Dalam sambutannya, Bupati Jembrana menegaskan pentingnya menciptakan keluarga yang harmonis dan bebas dari kekerasan sebagai fondasi utama dalam mewujudkan visi dan misi pembangunan Jembrana yang berkemajuan, harmonis, dan bermartabat. Upaya ini juga selaras dengan astacita keempat pemerintah pusat, yaitu pengembangan sumber daya manusia dan kesetaraan gender, melalui peningkatan peran perempuan dalam berbagai sektor pembangunan.
Berdasarkan data dari Januari hingga Maret 2025, tercatat 15 kasus kekerasan terhadap perempuan dan anak di Kabupaten Jembrana. Angka ini menjadi perhatian serius dan mendorong dilakukannya sosialisasi untuk meningkatkan kesadaran dan kemampuan masyarakat, khususnya kaum ibu sebagai pilar keluarga, dalam mencegah kekerasan dan perdagangan orang.

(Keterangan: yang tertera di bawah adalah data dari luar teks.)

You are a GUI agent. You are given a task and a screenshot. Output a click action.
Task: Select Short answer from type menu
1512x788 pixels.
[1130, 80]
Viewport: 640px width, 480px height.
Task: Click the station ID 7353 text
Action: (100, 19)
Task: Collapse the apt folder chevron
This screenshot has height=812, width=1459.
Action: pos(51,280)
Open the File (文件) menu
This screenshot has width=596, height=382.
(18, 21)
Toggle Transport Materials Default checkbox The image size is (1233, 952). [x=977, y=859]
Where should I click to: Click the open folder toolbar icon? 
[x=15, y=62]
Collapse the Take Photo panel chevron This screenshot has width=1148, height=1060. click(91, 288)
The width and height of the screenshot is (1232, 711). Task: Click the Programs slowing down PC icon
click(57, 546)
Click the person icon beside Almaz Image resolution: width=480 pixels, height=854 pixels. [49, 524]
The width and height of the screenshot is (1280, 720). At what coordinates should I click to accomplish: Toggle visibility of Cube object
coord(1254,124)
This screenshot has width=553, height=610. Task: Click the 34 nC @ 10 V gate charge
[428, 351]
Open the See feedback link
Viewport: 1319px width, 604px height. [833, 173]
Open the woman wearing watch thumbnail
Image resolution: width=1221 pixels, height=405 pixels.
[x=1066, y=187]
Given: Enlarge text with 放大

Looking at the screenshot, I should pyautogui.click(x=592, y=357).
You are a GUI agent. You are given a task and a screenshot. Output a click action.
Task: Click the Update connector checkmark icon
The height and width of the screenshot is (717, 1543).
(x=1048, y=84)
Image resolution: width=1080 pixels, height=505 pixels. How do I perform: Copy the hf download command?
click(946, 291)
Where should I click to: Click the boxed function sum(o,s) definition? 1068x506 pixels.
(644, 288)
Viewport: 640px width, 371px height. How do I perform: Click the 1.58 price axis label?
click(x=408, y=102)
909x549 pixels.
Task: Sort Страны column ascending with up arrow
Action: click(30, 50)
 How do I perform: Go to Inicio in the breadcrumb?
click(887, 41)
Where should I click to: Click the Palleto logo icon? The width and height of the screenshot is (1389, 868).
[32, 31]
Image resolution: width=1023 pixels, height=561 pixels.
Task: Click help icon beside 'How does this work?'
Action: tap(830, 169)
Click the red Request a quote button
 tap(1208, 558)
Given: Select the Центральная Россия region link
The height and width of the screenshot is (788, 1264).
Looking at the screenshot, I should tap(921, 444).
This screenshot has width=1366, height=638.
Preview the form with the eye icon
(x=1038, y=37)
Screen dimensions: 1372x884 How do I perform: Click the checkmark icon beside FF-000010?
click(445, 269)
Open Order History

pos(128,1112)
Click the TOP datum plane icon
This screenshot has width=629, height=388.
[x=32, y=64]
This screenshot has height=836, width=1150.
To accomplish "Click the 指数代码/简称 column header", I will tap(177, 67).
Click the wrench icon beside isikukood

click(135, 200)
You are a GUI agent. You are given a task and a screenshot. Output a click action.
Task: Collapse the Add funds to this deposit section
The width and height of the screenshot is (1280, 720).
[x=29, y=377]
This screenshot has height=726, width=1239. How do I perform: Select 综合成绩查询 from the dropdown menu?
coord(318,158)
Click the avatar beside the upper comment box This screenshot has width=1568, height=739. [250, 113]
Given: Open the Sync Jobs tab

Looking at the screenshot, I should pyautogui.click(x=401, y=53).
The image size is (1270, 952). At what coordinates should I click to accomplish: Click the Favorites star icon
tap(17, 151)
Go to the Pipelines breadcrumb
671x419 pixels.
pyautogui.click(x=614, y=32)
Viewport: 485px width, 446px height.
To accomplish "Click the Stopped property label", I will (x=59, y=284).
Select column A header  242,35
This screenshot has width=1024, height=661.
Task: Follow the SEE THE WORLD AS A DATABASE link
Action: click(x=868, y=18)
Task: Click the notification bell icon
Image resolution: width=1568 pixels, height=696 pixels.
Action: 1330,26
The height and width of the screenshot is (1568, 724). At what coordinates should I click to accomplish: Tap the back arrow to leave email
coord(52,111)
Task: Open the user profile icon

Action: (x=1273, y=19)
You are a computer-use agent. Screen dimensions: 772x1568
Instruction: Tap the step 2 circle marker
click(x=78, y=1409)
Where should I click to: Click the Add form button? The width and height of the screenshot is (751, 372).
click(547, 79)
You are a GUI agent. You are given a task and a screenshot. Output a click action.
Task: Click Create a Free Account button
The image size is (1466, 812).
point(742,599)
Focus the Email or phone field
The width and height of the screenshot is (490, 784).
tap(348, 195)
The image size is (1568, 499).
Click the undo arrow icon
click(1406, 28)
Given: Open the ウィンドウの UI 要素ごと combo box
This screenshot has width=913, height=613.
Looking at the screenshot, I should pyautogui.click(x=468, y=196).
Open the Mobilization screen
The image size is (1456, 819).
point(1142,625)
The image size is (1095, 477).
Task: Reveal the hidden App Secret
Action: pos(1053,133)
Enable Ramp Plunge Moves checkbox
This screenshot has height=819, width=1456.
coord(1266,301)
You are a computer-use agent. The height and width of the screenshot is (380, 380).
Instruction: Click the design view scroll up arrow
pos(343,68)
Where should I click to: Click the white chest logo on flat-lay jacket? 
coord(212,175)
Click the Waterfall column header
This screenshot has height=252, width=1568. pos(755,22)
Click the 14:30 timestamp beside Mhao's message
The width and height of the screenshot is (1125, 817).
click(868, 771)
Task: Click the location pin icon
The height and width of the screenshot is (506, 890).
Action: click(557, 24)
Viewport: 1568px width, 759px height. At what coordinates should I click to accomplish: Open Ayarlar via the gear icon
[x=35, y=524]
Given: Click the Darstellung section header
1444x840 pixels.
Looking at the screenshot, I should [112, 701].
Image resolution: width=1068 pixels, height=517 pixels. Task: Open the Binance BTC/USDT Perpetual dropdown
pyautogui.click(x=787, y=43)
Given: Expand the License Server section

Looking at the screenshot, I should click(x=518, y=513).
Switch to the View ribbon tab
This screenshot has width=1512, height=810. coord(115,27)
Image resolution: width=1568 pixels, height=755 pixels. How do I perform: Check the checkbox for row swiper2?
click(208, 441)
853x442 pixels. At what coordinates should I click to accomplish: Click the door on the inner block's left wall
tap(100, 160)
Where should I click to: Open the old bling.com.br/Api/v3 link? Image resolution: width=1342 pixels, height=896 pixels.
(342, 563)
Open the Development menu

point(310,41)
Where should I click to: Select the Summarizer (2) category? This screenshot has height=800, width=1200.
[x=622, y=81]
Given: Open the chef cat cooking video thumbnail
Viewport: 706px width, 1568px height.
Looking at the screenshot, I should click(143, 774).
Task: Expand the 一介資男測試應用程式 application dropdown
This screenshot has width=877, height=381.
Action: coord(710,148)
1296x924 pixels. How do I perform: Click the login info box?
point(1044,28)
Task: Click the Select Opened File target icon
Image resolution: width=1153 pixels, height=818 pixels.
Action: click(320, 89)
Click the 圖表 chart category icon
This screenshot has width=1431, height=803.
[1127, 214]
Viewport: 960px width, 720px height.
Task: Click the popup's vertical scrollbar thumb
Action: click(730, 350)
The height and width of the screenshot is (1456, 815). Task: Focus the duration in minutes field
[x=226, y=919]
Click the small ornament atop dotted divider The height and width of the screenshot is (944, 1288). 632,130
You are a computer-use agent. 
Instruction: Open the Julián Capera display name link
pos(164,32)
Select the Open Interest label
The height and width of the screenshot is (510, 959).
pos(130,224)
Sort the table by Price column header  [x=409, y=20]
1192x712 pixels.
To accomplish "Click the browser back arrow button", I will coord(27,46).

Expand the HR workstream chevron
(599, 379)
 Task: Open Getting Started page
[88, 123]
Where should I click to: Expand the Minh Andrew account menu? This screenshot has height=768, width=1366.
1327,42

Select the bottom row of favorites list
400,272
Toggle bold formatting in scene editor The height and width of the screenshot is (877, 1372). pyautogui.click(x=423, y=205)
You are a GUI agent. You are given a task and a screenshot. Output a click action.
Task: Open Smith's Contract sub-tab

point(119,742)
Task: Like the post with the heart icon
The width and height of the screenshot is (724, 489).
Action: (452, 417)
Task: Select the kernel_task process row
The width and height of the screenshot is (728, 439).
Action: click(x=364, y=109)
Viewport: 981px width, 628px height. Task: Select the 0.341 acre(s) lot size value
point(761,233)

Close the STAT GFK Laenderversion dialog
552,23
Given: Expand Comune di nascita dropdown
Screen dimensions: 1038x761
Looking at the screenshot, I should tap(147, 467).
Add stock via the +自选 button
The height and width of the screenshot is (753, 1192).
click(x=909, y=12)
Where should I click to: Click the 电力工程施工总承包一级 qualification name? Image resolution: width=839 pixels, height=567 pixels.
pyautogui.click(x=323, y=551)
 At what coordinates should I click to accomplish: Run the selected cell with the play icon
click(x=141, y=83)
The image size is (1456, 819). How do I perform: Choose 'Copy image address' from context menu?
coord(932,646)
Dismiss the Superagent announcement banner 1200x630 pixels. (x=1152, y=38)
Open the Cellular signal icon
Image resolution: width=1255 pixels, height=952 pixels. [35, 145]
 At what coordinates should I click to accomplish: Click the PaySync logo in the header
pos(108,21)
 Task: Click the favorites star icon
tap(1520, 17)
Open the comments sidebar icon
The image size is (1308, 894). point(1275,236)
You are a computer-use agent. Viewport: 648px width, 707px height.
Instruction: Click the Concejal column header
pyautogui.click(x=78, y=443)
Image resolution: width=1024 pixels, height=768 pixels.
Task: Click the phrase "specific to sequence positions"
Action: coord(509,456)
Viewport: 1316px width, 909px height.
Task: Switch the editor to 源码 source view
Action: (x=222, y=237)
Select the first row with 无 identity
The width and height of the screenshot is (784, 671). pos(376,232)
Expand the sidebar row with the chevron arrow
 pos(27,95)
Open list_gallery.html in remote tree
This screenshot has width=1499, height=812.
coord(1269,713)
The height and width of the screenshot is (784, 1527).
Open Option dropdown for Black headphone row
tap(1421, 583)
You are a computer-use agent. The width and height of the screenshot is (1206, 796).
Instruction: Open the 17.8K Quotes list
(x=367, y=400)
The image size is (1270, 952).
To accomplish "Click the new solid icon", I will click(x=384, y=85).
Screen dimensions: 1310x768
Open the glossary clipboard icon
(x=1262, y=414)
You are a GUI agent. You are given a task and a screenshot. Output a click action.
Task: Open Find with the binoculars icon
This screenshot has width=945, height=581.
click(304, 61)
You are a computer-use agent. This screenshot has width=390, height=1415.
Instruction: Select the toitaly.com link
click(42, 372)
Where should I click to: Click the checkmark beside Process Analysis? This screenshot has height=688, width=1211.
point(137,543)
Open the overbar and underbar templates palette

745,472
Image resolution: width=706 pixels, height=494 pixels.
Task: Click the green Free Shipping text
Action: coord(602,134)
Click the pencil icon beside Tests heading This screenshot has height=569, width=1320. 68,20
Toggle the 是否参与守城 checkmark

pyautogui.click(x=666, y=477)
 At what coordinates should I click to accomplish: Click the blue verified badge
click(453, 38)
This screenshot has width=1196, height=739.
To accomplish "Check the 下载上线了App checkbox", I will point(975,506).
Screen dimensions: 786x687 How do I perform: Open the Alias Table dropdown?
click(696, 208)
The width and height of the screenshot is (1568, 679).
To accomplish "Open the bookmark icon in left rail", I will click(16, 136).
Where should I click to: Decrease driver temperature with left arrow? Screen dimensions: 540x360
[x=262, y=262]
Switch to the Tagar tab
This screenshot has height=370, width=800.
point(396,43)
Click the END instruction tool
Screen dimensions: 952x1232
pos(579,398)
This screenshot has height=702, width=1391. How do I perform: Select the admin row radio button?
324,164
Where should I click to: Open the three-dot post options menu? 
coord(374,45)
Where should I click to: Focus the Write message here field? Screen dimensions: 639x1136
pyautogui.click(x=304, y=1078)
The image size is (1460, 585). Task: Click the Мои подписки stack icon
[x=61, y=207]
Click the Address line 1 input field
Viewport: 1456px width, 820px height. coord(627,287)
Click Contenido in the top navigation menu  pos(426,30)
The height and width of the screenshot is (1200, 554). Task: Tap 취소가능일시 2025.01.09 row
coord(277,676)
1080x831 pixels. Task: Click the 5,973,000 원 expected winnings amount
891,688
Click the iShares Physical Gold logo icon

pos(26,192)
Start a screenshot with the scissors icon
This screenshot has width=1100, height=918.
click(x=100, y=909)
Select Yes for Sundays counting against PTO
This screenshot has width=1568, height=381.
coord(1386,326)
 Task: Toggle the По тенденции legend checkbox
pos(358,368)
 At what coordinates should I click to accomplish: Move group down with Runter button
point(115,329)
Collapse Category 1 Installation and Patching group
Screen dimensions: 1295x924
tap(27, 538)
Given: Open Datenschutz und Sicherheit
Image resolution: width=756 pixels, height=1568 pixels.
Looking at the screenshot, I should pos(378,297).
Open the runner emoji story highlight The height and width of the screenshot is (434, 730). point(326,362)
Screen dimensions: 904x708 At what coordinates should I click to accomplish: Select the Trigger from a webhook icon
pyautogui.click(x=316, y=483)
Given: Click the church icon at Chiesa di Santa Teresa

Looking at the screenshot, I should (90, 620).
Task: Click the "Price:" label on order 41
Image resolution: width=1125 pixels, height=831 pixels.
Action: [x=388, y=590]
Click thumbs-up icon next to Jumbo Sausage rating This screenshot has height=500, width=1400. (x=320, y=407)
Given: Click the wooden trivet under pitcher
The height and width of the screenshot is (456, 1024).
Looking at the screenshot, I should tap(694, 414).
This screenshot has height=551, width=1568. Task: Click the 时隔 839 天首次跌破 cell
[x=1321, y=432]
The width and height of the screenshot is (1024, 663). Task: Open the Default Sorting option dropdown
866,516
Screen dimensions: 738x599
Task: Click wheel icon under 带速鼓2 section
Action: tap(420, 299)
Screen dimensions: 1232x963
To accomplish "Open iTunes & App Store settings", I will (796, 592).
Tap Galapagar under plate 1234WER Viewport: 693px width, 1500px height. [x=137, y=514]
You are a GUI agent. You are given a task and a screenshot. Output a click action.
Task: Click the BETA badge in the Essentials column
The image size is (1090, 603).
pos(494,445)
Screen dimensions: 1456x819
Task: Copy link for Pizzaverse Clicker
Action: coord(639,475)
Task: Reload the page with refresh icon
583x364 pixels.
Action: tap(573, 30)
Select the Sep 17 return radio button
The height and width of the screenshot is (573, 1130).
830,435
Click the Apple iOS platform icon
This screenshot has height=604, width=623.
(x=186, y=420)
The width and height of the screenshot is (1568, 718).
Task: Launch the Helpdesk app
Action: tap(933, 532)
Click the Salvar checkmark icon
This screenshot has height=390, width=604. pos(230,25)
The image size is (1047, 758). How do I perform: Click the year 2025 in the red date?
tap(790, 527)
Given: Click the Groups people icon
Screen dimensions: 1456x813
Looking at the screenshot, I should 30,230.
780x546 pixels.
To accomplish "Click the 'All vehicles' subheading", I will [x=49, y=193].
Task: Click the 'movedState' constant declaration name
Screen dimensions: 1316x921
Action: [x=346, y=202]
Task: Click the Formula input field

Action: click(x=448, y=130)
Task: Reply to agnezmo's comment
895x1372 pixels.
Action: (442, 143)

Melalui kegiatan ini, para peserta diharapkan memperoleh pemahaman yang lebih mendalam mengenai berbagai bentuk kekerasan dan TPPO serta memiliki pengetahuan dan keterampilan untuk melindungi diri dan keluarga dari ancaman tersebut.
Pertemuan ini diharapkan menjadi langkah awal yang konkret dalam menciptakan lingkungan yang aman dan kondusif bagi pertumbuhan anak-anak dan perlindungan perempuan di Kabupaten Jembrana, sekaligus mendukung program pembangunan sumber daya manusia dan kesetaraan gender yang dicanangkan pemerintah pusat.